GOAL OF THE EXERCISE —
Once you find the line with "Image resolution: width=700" in the entries below, print it and each line after it up to and including the line with "Image resolution: width=1408", exactly, without pictures.

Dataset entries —
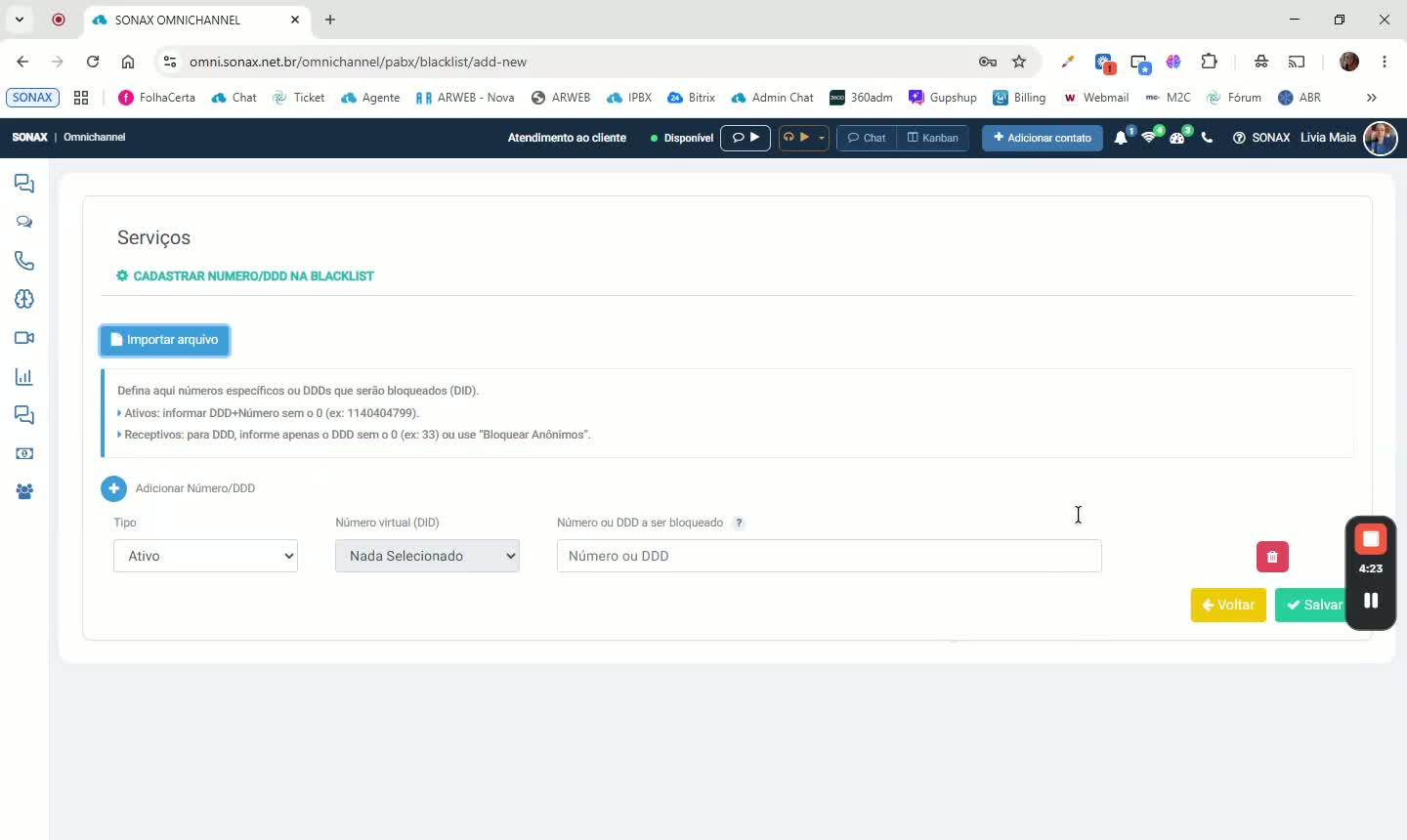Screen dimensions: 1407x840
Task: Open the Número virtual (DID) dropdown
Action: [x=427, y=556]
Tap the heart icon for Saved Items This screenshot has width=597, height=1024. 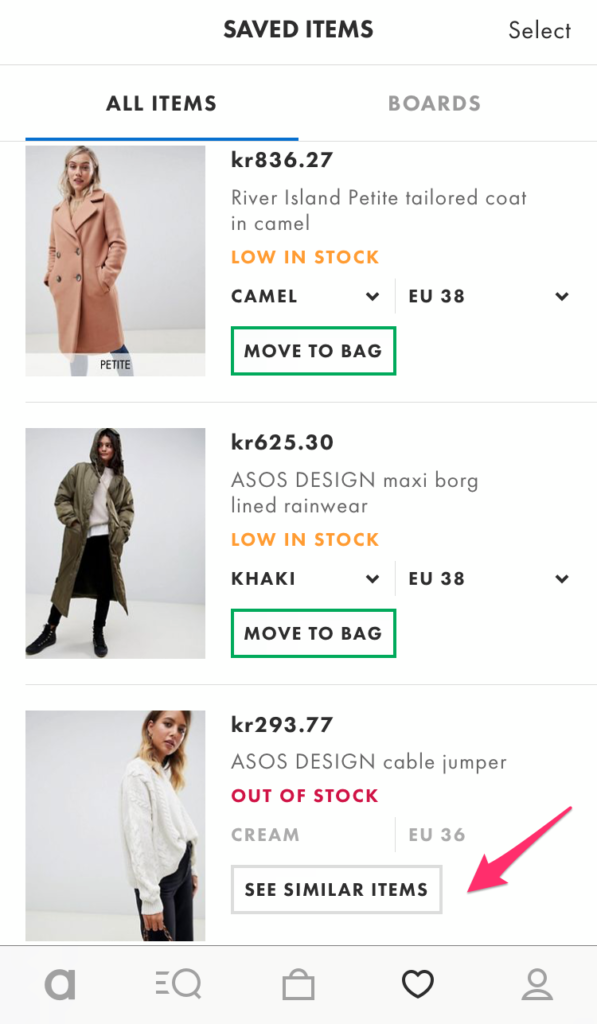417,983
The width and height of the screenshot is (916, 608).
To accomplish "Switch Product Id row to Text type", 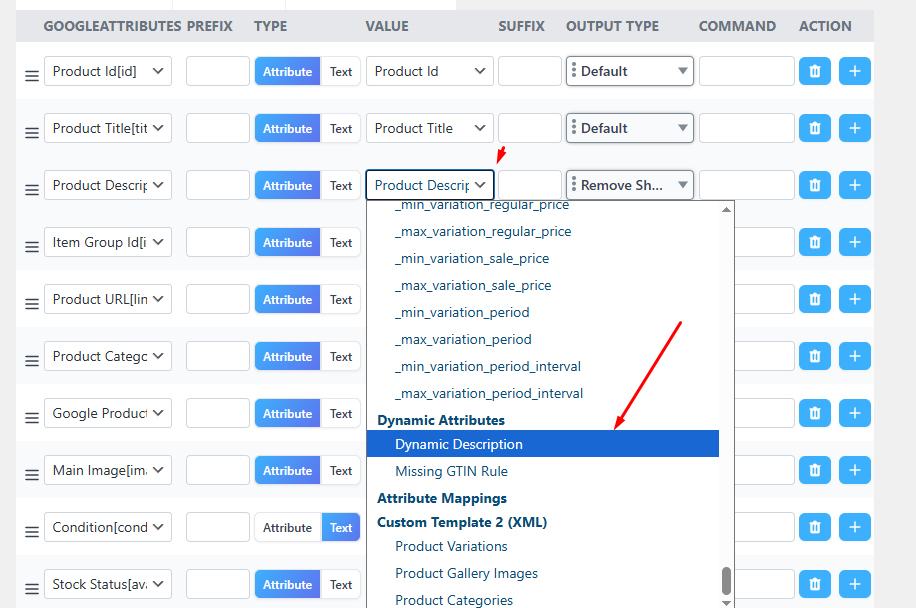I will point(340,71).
* * *
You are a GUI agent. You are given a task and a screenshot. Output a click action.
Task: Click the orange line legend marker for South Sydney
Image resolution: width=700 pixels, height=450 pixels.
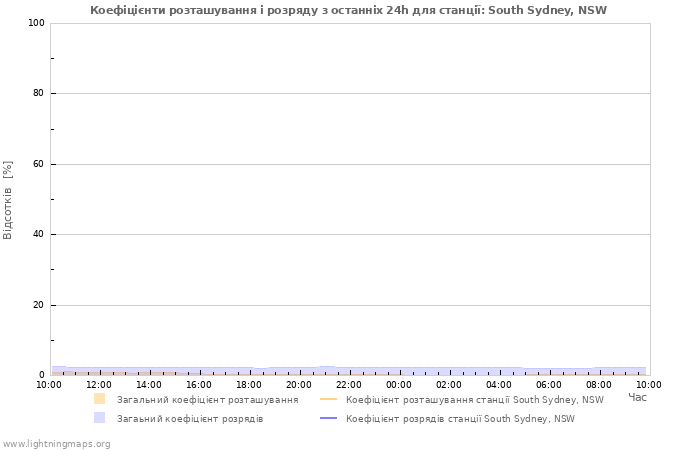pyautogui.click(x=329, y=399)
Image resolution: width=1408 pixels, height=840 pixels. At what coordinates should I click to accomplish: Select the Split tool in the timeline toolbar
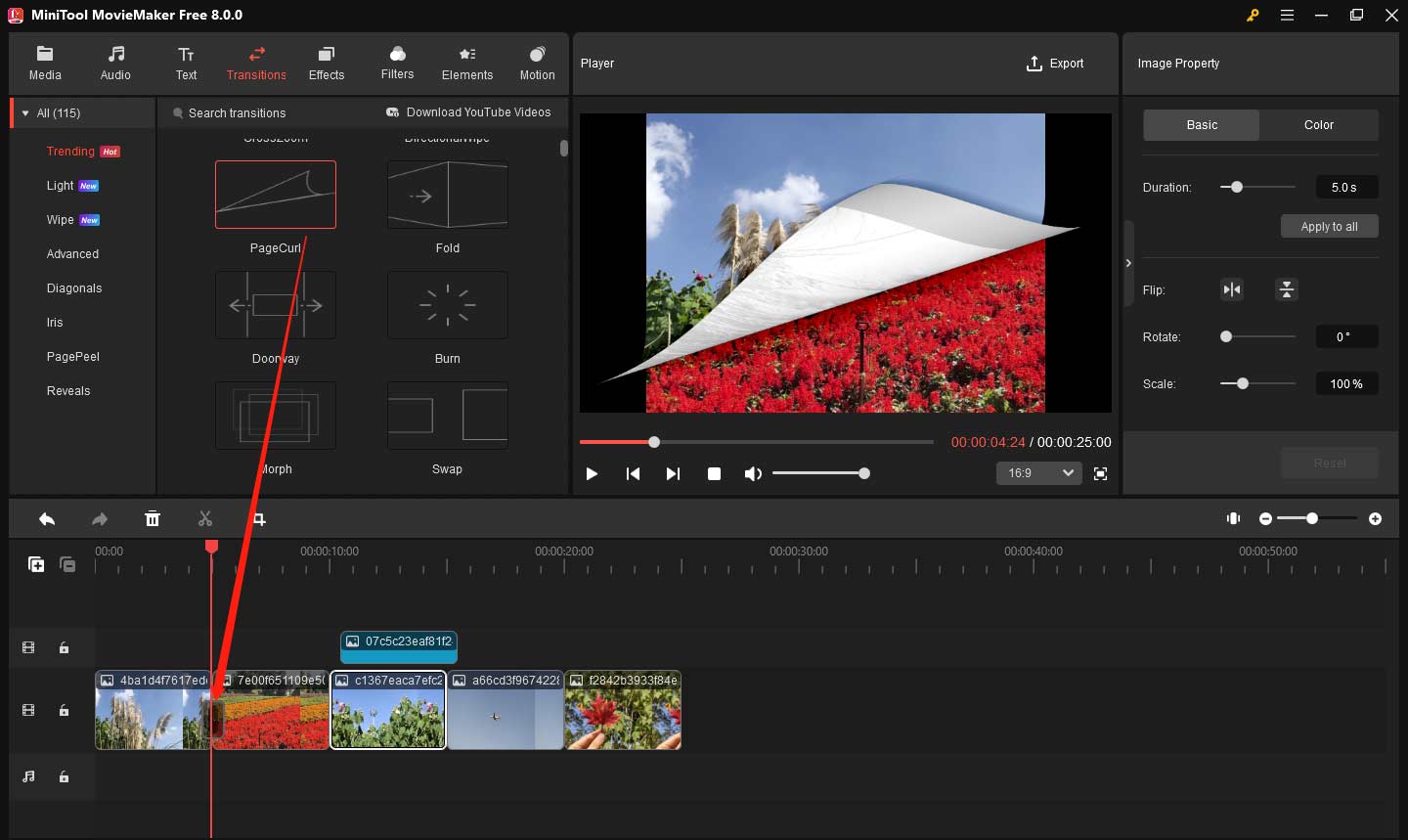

EXPECTED ANSWER —
Image resolution: width=700 pixels, height=450 pixels.
pyautogui.click(x=329, y=399)
Image resolution: width=1408 pixels, height=840 pixels. At what coordinates should I click to accomplish: Select the Split tool in the timeline toolbar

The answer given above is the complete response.